Saturday, October 22, 2005

Lonely, but never quite

Our beloved Prime Minister who has just lost his life companion said he is lonely. The Borneo Post reports -

A day after cancer took his beloved wife, leaving behind memories of their blissful 40-year marriage, Prime Minister Datuk Seri Abdullah Ahmad Badawi admitted that he is feeling lonely.

"Sunyilah...sunyi (lonely)," he told reporters when asked how he was feeling after visiting Datin Seri Endon Mahmood's grave....


Loneliness is always the threat to the happiness of a person's life. It could be one of the single greatest cause of suicide. Indeed, it is the most widespread source of human misery. Yet it is perfectly human experience.

We all need human companion. Does not God Himself made us that way?

Look at the Bible -

Then the LORD God said, "It is not good that the man should be alone; I will make him a helper fit for him." So out of the ground the LORD God formed every beast of the field and every bird of the air, and brought them to the man to see what he would call them; and whatever the man called every living creature, that was its name. The man gave names to all cattle, and to the birds of the air, and to every beast of the field; but for the man there was not found a helper fit for him. (Genesis 2:18-20 RSV)

There is nothing wrong for our Prime Minister to feel lonely. "It is not good that the man should be alone."

God has given us that emotions of "loneliness". But He provides a way out for loneliness if we seek for His divine companionship.

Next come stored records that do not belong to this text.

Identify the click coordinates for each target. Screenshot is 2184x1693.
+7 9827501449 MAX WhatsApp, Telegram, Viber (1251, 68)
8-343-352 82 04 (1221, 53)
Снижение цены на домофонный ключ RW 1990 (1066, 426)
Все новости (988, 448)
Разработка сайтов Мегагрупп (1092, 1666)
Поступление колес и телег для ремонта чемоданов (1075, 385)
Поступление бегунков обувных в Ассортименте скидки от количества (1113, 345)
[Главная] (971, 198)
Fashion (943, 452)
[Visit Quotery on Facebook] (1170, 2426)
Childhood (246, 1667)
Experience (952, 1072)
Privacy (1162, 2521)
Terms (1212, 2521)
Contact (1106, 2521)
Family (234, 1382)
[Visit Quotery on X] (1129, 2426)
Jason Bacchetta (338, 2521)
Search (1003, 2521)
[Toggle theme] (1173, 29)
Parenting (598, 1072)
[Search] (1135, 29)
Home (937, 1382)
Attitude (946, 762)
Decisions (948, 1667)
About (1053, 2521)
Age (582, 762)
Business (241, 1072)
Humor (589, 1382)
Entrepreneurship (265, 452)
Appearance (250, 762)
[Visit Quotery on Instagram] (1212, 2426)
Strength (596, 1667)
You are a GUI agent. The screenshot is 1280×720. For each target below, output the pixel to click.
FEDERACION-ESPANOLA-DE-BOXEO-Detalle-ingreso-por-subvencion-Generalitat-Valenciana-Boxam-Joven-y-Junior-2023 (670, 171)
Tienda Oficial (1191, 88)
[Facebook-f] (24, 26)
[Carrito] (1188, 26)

Here is a quotation from a Christian man who has been an invalid all his life -- one of those lonely, obscure people who live in constant pain -- who does not know what it means to be able to use his physical body in any way except in pain and suffering. But he writes this:

Loneliness is not a thing of itself, not an evil sent to rob us of the joys of life. Loneliness, loss, pain, sorrow, these are disciplines, God's gifts to drive us to his very heart, to increase our sensitivities and understanding, to temper our spiritual lives so that they may become channels of his mercy to others and so bear fruit for his kingdom. But these disciplines must be seized upon and used, not thwarted. They must not be seen as excuses for living in the shadow of half-lives, but as messengers, however painful, to bring our souls into vital contact with the living God, that our lives may be filled to overflowing with himself in ways that may, perhaps, be impossible to those who know less of life's darkness.

This Hymn of Promise, one of my favourite hymns, often lifts me high -

In the bulb there is a flower;
in the seed, an apple tree;
In cocoons, a hidden promise:
butterflies will soon be free!
In the cold and snow of winter there’s a spring that waits to be,
Unrevealed until its season, something God alone can see.

There’s a song in every silence,
seeking word and melody;
There’s a dawn in every darkness,
bringing hope to you and me.
From the past will come the future;
what it holds, a mystery,
Unrevealed until its season, something God alone can see.

In our end is our beginning;
in our time, infinity;
In our doubt there is believing;
in our life, eternity,
In our death, a resurrection;
at the last, a victory,
Unrevealed until its season, something God alone can see.